*** Opening DOCUMENT SECTION ***
Among other experience, qualifications, attributes and skills, Mr. Chun’s broad experience in therapeutics development and commercialization, valuation, corporate development and finance led to the conclusion of our Nominating Committee and our full Board that he is qualified to serve as a director of the Company.

 

Appointment of Charles V. Olson, D.Sc. to the Board of Directors

 

On December 8, 2016, upon the recommendation of the Nominating Committee, and in accordance with the Articles of the Company, the Board voted to increase the size of the Board by one seat and appointed Charles V. Olson, D.Sc. to the Board to fill a vacancy on the Board resulting from such increase in the size of the Board. Dr. Olson will serve for a term that commences immediately and expires at the 2017 Annual Meeting of Shareholders, or until his earlier resignation or removal.

 

There is no arrangement or understanding between Dr. Olson and any other person pursuant to which Dr. Olson was selected as a director, and there are no related party transactions involving Dr. Olson that are reportable under Item 404(a) of Regulation S-K. There are no material plans, contracts or arrangements to which Dr. Olson is a party or in which he participates nor has there been any material amendment to any plan, contract or arrangement by virtue of Dr. Olson’s appointment.

 

 

 

 

The following is certain biographical information regarding Dr. Olson:

 

Charles V. Olson, D.Sc. currently serves as Chief Technology Officer at Anthera Pharmaceuticals Inc. (“Anthera”). Dr. Olson has served with Anthera in various roles since April 2010. He has also been a Principal Biotechnology Consultant for Compass Biotechnology LLC since 2006. Dr. Olson previously held senior and executive management positions at NGM Bioharmaceuticals Inc, Coherus BioSciences Inc, Nexbio Inc., Cell Genesys, Inc., Biomarin Pharmaceuticals, Inc, and Onyx Pharmaceuticals, Inc. After graduate school, Dr. Olson was a Research Scientist at Kaiser Hospitals, followed by Scientist and Senior Scientist positions at Genentech and Bayer, respectively. He holds a B.A. in biology and chemistry from Westmont College, an M.A. in chemistry from the University of California at Santa Barbara and a D.Sc. in biochemistry. Dr. Olson has served as a member of the Company’s scientific advisory board since June 2014.
*** Closing DOCUMENT SECTION ***
*** Opening DATA EXTRACT ***
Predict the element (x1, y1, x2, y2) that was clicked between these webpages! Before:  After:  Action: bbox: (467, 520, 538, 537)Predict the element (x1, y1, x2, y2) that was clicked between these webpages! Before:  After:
*** Closing DATA EXTRACT ***
» **LIST OF TASKS**
#1 From the director appointment text, reproduce verbatim the passage that begins at the words "On December 8, 2016, upon" and stops after "resignation or removal.".
#2 According to the director appointment text, from which institution did Dr. Olson receive his M.A. in chemistry?

» **EXERCISE RESULTS**
#1
On December 8, 2016, upon the recommendation of the Nominating Committee, and in accordance with the Articles of the Company, the Board voted to increase the size of the Board by one seat and appointed Charles V. Olson, D.Sc. to the Board to fill a vacancy on the Board resulting from such increase in the size of the Board. Dr. Olson will serve for a term that commences immediately and expires at the 2017 Annual Meeting of Shareholders, or until his earlier resignation or removal.

#2 The University of California at Santa Barbara.